Exercise instructions: Given the listing below, reproduce all of it exactly.

Data records:
"""
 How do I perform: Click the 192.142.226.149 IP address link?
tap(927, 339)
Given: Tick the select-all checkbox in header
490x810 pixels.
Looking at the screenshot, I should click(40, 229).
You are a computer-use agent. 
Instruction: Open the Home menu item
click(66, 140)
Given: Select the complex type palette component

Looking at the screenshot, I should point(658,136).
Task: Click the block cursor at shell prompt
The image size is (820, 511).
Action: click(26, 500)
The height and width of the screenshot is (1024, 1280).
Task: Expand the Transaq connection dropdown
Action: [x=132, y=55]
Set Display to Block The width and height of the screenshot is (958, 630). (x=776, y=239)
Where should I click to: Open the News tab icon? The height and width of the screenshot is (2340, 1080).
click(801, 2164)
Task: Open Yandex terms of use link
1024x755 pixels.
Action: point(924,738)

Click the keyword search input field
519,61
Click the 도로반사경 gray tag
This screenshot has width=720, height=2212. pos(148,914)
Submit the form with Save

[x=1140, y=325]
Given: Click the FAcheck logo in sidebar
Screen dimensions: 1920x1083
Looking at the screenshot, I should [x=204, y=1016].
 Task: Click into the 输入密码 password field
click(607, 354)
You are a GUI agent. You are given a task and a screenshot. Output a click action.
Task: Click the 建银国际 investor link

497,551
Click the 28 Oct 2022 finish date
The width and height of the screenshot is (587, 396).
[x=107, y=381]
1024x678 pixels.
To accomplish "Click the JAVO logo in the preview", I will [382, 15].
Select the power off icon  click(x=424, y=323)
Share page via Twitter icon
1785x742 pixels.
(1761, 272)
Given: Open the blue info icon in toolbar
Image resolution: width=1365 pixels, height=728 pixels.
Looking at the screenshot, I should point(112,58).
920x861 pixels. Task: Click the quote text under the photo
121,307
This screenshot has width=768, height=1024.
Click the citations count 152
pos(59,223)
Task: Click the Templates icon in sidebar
"""
Reply to the exercise:
 How do I perform: Click the 192.142.226.149 IP address link?
tap(927, 339)
Given: Tick the select-all checkbox in header
490x810 pixels.
Looking at the screenshot, I should click(40, 229).
You are a computer-use agent. 
Instruction: Open the Home menu item
click(66, 140)
Given: Select the complex type palette component

Looking at the screenshot, I should point(658,136).
Task: Click the block cursor at shell prompt
The image size is (820, 511).
Action: click(26, 500)
The height and width of the screenshot is (1024, 1280).
Task: Expand the Transaq connection dropdown
Action: [x=132, y=55]
Set Display to Block The width and height of the screenshot is (958, 630). (x=776, y=239)
Where should I click to: Open the News tab icon? The height and width of the screenshot is (2340, 1080).
click(801, 2164)
Task: Open Yandex terms of use link
1024x755 pixels.
Action: point(924,738)

Click the keyword search input field
519,61
Click the 도로반사경 gray tag
This screenshot has width=720, height=2212. pos(148,914)
Submit the form with Save

[x=1140, y=325]
Given: Click the FAcheck logo in sidebar
Screen dimensions: 1920x1083
Looking at the screenshot, I should [x=204, y=1016].
 Task: Click into the 输入密码 password field
click(607, 354)
You are a GUI agent. You are given a task and a screenshot. Output a click action.
Task: Click the 建银国际 investor link

497,551
Click the 28 Oct 2022 finish date
The width and height of the screenshot is (587, 396).
[x=107, y=381]
1024x678 pixels.
To accomplish "Click the JAVO logo in the preview", I will [382, 15].
Select the power off icon  click(x=424, y=323)
Share page via Twitter icon
1785x742 pixels.
(1761, 272)
Given: Open the blue info icon in toolbar
Image resolution: width=1365 pixels, height=728 pixels.
Looking at the screenshot, I should point(112,58).
920x861 pixels. Task: Click the quote text under the photo
121,307
This screenshot has width=768, height=1024.
Click the citations count 152
pos(59,223)
Task: Click the Templates icon in sidebar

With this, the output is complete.